■ Entries on where items show up

--- BEGIN ---

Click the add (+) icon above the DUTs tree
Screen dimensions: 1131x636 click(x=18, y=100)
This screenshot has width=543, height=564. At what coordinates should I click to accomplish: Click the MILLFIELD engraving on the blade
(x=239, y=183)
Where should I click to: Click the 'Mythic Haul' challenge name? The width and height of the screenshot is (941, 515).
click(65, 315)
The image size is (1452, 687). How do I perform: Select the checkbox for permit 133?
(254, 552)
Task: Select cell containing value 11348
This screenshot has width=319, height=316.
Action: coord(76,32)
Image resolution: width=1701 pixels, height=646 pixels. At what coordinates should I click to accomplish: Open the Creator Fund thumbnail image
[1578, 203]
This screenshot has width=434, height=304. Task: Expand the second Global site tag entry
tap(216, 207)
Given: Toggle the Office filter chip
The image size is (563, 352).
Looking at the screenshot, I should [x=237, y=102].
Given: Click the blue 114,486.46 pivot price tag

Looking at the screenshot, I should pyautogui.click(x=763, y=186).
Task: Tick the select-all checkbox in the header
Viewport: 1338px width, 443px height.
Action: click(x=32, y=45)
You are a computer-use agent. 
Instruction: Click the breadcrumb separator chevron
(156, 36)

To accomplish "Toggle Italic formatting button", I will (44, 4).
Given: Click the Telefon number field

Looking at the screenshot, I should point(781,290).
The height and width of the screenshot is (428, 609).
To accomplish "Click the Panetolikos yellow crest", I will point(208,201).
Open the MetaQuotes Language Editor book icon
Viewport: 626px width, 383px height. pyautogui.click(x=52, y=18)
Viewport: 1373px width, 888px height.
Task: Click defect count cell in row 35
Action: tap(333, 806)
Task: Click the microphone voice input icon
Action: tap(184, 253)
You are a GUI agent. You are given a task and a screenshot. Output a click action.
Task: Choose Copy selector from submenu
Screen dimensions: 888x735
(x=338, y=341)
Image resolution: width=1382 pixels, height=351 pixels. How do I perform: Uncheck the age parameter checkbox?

--- END ---

Write out all the items above again, replacing every "checkbox" with "tick box" and changing nothing else.

Click the add (+) icon above the DUTs tree
Screen dimensions: 1131x636 click(x=18, y=100)
This screenshot has width=543, height=564. At what coordinates should I click to accomplish: Click the MILLFIELD engraving on the blade
(x=239, y=183)
Where should I click to: Click the 'Mythic Haul' challenge name? The width and height of the screenshot is (941, 515).
click(65, 315)
The image size is (1452, 687). How do I perform: Select the tick box for permit 133?
(254, 552)
Task: Select cell containing value 11348
This screenshot has width=319, height=316.
Action: coord(76,32)
Image resolution: width=1701 pixels, height=646 pixels. At what coordinates should I click to accomplish: Open the Creator Fund thumbnail image
[1578, 203]
This screenshot has width=434, height=304. Task: Expand the second Global site tag entry
tap(216, 207)
Given: Toggle the Office filter chip
The image size is (563, 352).
Looking at the screenshot, I should [x=237, y=102].
Given: Click the blue 114,486.46 pivot price tag

Looking at the screenshot, I should pyautogui.click(x=763, y=186).
Task: Tick the select-all tick box in the header
Viewport: 1338px width, 443px height.
Action: click(x=32, y=45)
You are a computer-use agent. 
Instruction: Click the breadcrumb separator chevron
(156, 36)

To accomplish "Toggle Italic formatting button", I will (44, 4).
Given: Click the Telefon number field

Looking at the screenshot, I should point(781,290).
The height and width of the screenshot is (428, 609).
To accomplish "Click the Panetolikos yellow crest", I will point(208,201).
Open the MetaQuotes Language Editor book icon
Viewport: 626px width, 383px height. pyautogui.click(x=52, y=18)
Viewport: 1373px width, 888px height.
Task: Click defect count cell in row 35
Action: tap(333, 806)
Task: Click the microphone voice input icon
Action: tap(184, 253)
You are a GUI agent. You are given a task and a screenshot. Output a click action.
Task: Choose Copy selector from submenu
Screen dimensions: 888x735
(x=338, y=341)
Image resolution: width=1382 pixels, height=351 pixels. How do I perform: Uncheck the age parameter tick box?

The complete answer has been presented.